By Rachael J. Mercer, Contributing Editor
Scott Orth, director, Internet Marketing Strategies, began his “Internet Marketing Strategies” course by informing attendees about statistics concerning the World Wide Web and its use.
“Fifty-nine percent of consumers begin looking for local business listings on Google, Yahoo!, or MSN, according to the findings issued by The Kelsey Group in March 2006,” said Orth. “Only around 33 percent of consumers begin by looking in the Yellow Pages, and even fewer – just 8 percent – rely on word-of-mouth to discover local businesses.”
Orth moved through his presentation by discussing search engines and the Internet, usability and site design, and pay-per-click (PPC) sponsored ads.

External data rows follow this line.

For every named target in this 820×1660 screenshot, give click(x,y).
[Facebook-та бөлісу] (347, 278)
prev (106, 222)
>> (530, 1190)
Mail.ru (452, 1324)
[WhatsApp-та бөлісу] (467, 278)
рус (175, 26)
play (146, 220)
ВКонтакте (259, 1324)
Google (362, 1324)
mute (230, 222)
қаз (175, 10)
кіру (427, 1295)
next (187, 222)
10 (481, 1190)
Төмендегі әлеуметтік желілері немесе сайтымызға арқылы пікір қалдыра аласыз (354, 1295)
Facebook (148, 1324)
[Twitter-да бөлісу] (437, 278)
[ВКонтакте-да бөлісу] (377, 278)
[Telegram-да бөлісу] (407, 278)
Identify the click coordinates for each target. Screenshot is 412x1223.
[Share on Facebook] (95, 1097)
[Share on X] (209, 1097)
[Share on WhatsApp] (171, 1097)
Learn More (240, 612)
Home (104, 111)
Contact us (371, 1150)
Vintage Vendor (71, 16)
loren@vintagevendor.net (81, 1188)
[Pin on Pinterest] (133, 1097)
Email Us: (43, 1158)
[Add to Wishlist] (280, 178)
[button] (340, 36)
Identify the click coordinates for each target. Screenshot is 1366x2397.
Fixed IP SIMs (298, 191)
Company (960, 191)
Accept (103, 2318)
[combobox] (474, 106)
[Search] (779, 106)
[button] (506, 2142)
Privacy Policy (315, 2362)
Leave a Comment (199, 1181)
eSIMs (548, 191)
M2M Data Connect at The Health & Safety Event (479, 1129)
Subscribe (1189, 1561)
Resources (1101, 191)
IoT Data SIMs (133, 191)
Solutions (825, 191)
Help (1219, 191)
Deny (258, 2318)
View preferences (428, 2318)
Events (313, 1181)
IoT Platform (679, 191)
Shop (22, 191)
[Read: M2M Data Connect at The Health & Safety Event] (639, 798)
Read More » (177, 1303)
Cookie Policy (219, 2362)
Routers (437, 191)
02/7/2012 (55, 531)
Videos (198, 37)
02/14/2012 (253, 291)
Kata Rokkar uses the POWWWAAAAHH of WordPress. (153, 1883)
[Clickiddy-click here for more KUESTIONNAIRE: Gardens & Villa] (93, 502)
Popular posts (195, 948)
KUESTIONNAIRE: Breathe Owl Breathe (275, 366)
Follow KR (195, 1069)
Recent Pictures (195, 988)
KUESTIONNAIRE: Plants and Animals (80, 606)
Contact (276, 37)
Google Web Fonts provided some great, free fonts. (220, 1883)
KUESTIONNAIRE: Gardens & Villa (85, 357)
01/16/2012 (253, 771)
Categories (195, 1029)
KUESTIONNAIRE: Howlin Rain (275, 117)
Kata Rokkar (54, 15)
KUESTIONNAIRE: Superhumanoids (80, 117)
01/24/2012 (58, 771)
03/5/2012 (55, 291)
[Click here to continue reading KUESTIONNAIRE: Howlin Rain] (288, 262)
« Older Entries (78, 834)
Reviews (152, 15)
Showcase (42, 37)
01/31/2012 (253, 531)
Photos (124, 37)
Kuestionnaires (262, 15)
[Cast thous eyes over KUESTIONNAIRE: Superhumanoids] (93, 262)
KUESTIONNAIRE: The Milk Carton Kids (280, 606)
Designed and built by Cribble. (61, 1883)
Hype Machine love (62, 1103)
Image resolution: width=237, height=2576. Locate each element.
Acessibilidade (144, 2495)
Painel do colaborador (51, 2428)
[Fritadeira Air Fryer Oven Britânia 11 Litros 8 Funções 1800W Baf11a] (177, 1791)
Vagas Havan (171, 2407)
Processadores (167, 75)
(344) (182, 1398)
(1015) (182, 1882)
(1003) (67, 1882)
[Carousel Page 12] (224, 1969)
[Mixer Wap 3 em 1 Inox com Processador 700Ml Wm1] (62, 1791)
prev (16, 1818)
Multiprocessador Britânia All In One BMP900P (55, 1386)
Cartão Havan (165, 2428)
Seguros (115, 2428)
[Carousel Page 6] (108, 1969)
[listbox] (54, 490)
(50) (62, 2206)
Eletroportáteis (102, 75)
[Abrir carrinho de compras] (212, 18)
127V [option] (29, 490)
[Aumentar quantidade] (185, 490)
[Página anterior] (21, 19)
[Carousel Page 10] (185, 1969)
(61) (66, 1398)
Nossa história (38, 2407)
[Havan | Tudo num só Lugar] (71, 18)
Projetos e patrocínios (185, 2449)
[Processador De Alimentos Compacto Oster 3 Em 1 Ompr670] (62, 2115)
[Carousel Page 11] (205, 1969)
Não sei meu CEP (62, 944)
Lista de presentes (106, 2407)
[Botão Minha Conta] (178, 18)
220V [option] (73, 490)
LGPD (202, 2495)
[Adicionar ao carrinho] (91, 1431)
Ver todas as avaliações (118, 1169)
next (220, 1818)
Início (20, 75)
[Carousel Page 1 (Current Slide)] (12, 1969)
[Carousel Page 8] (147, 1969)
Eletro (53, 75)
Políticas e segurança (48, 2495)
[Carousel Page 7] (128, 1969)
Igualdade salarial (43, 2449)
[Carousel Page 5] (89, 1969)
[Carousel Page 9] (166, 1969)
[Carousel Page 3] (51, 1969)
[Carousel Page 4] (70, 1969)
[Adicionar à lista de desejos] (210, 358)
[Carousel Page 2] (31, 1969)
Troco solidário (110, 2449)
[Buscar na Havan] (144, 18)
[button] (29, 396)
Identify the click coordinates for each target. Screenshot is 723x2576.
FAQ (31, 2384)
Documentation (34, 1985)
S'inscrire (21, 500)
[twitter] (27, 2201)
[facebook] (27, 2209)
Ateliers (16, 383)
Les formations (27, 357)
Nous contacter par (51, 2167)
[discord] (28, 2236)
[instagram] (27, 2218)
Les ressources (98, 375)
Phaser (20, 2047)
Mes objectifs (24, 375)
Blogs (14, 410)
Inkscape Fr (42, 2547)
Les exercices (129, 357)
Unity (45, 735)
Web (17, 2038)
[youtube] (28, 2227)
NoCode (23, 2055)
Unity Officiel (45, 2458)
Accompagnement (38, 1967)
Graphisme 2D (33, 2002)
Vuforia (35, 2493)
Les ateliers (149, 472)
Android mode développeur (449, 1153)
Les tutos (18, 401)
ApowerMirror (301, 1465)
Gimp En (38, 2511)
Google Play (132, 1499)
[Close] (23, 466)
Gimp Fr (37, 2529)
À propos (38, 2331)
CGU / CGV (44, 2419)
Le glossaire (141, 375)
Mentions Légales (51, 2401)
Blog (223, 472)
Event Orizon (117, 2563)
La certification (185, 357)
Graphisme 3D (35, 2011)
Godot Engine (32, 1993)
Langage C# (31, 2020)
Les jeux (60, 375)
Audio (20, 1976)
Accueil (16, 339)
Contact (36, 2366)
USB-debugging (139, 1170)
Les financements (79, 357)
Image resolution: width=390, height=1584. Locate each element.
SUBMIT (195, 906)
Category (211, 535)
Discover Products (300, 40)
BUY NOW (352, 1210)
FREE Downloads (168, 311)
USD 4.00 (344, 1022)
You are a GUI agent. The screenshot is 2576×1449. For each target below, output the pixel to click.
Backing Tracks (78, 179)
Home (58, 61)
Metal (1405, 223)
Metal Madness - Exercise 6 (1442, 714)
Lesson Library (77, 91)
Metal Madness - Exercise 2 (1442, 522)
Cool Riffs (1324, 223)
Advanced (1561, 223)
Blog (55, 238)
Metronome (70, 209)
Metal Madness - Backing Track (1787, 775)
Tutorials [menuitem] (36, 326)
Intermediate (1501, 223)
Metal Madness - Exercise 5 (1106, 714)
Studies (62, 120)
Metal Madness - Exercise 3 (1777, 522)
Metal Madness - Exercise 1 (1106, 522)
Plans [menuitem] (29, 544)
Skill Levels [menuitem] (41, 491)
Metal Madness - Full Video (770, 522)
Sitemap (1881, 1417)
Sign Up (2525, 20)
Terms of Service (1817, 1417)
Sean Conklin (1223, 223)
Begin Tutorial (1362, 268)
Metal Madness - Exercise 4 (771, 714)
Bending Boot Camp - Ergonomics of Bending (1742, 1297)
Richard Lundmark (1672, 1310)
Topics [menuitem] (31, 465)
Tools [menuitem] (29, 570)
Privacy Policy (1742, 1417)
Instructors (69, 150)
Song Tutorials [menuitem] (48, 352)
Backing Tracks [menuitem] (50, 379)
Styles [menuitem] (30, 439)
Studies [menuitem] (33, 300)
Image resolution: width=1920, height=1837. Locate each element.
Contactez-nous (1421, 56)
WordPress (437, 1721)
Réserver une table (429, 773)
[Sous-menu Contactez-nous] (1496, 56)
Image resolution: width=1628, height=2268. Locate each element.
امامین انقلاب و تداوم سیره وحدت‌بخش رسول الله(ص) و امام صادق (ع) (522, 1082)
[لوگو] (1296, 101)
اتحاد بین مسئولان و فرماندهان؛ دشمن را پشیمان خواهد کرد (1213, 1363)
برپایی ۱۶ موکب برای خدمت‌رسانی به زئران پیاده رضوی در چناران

Today’s participants learned:
• Think about your user first. How will someone use your Web site?
• Think like a search engine when writing content and designing the layout of the site.
• Use analytics to track successes and opportunities.
“Most people tell me that they never realized there was so much involved in Internet marketing. It’s not just about keywords and placing an ad on Google,” said Orth. “There’s a ton of market, customer, and competitive research to be done before one can get started. Even with the research complete, there are still numerous steps in setting goals and building a strategy before you launch into Internet Marketing.”
Orth stressed Organic Optimization and how to set goals and track progress, while covering industry statistics and providing valuable information on how to build effective campaigns. “I want attendees to be flooded with information to think about while planning and setting up appropriate tracking methods,” said Orth. “I want them to be able to prove the success and profitability of their online campaign.”
Orth used a complex PowerPoint presentation to demonstrate effective and ineffective marketing strategies. Attendees were able to view actual Web sites, their home pages and search engine results as well. He encouraged participants to “plan, plan, plan.”
“Do your research, know your audience and plan your campaign,” he said. “This includes testing numerous variables throughout your campaign, tracking success and testing again. This allows better usability and will keep you ahead of your competitors.”
Along the lines of Web site design, Orth emphasized that attendees should be aware of how someone will use their Web sites, and where their sites fit in with the users’ research or shopping process. Once those things have been determined, attendees were urged to “think like search engines” paying particular attention to a simple and logical layout with content that uses key terms effectively.
In closing, Orth stressed “Don’t launch head first into an online campaign until you’ve talked to a professional. Making a few minor mistakes could cost months of lost search engine presence and online business.”